** Assignment **
Transcribe the listing below word for word.

=== Section Start ===

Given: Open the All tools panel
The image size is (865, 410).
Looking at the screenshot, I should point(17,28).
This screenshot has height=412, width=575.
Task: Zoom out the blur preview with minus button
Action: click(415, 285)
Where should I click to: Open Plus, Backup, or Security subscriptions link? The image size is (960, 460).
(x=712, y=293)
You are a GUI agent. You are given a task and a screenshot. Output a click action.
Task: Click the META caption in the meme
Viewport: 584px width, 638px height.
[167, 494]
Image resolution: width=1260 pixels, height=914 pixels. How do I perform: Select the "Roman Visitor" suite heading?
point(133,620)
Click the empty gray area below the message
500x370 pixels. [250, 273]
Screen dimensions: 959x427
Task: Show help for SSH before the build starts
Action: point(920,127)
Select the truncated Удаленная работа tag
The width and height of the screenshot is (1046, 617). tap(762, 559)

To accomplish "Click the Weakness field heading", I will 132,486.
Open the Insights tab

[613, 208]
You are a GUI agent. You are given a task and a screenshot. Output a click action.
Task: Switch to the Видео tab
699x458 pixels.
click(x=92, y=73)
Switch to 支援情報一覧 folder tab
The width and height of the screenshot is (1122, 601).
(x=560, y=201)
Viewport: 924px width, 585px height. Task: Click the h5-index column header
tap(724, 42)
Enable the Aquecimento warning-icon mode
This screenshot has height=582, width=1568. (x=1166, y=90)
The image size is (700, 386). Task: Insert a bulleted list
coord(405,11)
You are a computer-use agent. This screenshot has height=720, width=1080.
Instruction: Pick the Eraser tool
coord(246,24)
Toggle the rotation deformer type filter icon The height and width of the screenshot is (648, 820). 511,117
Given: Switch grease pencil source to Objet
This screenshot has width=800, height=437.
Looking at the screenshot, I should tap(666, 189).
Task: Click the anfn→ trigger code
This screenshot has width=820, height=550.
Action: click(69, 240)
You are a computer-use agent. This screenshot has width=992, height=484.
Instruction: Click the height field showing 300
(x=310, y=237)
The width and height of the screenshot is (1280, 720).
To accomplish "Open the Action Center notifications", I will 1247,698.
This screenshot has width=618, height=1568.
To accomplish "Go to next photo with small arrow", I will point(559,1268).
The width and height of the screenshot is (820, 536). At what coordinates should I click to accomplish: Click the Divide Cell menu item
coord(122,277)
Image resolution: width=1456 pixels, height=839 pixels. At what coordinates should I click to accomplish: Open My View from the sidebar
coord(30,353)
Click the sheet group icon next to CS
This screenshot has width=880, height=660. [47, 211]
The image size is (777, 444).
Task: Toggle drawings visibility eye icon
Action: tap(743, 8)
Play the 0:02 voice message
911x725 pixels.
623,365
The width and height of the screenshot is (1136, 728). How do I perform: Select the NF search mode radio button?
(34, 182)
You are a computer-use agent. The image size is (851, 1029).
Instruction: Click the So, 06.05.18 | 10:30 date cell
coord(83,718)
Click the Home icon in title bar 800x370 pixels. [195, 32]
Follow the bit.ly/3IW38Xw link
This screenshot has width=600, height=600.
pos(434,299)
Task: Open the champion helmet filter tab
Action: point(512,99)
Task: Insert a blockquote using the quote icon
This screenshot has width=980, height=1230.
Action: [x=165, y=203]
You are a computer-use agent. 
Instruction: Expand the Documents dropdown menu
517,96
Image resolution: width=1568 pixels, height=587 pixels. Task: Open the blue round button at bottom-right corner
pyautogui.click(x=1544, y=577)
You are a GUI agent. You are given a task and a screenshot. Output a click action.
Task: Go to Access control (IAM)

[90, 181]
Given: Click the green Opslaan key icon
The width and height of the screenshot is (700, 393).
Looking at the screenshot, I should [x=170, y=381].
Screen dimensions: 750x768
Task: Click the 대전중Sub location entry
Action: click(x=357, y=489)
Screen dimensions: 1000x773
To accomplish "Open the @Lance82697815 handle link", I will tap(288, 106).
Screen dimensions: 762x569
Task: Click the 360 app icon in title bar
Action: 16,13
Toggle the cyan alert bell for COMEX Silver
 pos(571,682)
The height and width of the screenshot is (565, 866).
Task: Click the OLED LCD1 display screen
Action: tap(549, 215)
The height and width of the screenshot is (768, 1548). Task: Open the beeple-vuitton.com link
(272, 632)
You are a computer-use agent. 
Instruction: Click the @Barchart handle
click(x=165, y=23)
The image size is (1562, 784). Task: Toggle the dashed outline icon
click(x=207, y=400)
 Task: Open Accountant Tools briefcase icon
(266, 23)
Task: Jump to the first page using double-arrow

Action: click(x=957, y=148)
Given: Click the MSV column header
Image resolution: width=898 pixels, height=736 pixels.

=== Section End ===

** Response to this exercise **
Given: Open the All tools panel
The image size is (865, 410).
Looking at the screenshot, I should point(17,28).
This screenshot has height=412, width=575.
Task: Zoom out the blur preview with minus button
Action: click(415, 285)
Where should I click to: Open Plus, Backup, or Security subscriptions link? The image size is (960, 460).
(x=712, y=293)
You are a GUI agent. You are given a task and a screenshot. Output a click action.
Task: Click the META caption in the meme
Viewport: 584px width, 638px height.
[167, 494]
Image resolution: width=1260 pixels, height=914 pixels. How do I perform: Select the "Roman Visitor" suite heading?
point(133,620)
Click the empty gray area below the message
500x370 pixels. [250, 273]
Screen dimensions: 959x427
Task: Show help for SSH before the build starts
Action: point(920,127)
Select the truncated Удаленная работа tag
The width and height of the screenshot is (1046, 617). tap(762, 559)

To accomplish "Click the Weakness field heading", I will 132,486.
Open the Insights tab

[613, 208]
You are a GUI agent. You are given a task and a screenshot. Output a click action.
Task: Switch to the Видео tab
699x458 pixels.
click(x=92, y=73)
Switch to 支援情報一覧 folder tab
The width and height of the screenshot is (1122, 601).
(x=560, y=201)
Viewport: 924px width, 585px height. Task: Click the h5-index column header
tap(724, 42)
Enable the Aquecimento warning-icon mode
This screenshot has height=582, width=1568. (x=1166, y=90)
The image size is (700, 386). Task: Insert a bulleted list
coord(405,11)
You are a computer-use agent. This screenshot has height=720, width=1080.
Instruction: Pick the Eraser tool
coord(246,24)
Toggle the rotation deformer type filter icon The height and width of the screenshot is (648, 820). 511,117
Given: Switch grease pencil source to Objet
This screenshot has width=800, height=437.
Looking at the screenshot, I should tap(666, 189).
Task: Click the anfn→ trigger code
This screenshot has width=820, height=550.
Action: click(69, 240)
You are a computer-use agent. This screenshot has width=992, height=484.
Instruction: Click the height field showing 300
(x=310, y=237)
The width and height of the screenshot is (1280, 720).
To accomplish "Open the Action Center notifications", I will 1247,698.
This screenshot has width=618, height=1568.
To accomplish "Go to next photo with small arrow", I will point(559,1268).
The width and height of the screenshot is (820, 536). At what coordinates should I click to accomplish: Click the Divide Cell menu item
coord(122,277)
Image resolution: width=1456 pixels, height=839 pixels. At what coordinates should I click to accomplish: Open My View from the sidebar
coord(30,353)
Click the sheet group icon next to CS
This screenshot has width=880, height=660. [47, 211]
The image size is (777, 444).
Task: Toggle drawings visibility eye icon
Action: tap(743, 8)
Play the 0:02 voice message
911x725 pixels.
623,365
The width and height of the screenshot is (1136, 728). How do I perform: Select the NF search mode radio button?
(34, 182)
You are a computer-use agent. The image size is (851, 1029).
Instruction: Click the So, 06.05.18 | 10:30 date cell
coord(83,718)
Click the Home icon in title bar 800x370 pixels. [195, 32]
Follow the bit.ly/3IW38Xw link
This screenshot has width=600, height=600.
pos(434,299)
Task: Open the champion helmet filter tab
Action: point(512,99)
Task: Insert a blockquote using the quote icon
This screenshot has width=980, height=1230.
Action: [x=165, y=203]
You are a computer-use agent. 
Instruction: Expand the Documents dropdown menu
517,96
Image resolution: width=1568 pixels, height=587 pixels. Task: Open the blue round button at bottom-right corner
pyautogui.click(x=1544, y=577)
You are a GUI agent. You are given a task and a screenshot. Output a click action.
Task: Go to Access control (IAM)

[90, 181]
Given: Click the green Opslaan key icon
The width and height of the screenshot is (700, 393).
Looking at the screenshot, I should [x=170, y=381].
Screen dimensions: 750x768
Task: Click the 대전중Sub location entry
Action: click(x=357, y=489)
Screen dimensions: 1000x773
To accomplish "Open the @Lance82697815 handle link", I will tap(288, 106).
Screen dimensions: 762x569
Task: Click the 360 app icon in title bar
Action: 16,13
Toggle the cyan alert bell for COMEX Silver
 pos(571,682)
The height and width of the screenshot is (565, 866).
Task: Click the OLED LCD1 display screen
Action: tap(549, 215)
The height and width of the screenshot is (768, 1548). Task: Open the beeple-vuitton.com link
(272, 632)
You are a computer-use agent. 
Instruction: Click the @Barchart handle
click(x=165, y=23)
The image size is (1562, 784). Task: Toggle the dashed outline icon
click(x=207, y=400)
 Task: Open Accountant Tools briefcase icon
(266, 23)
Task: Jump to the first page using double-arrow

Action: click(x=957, y=148)
Given: Click the MSV column header
Image resolution: width=898 pixels, height=736 pixels.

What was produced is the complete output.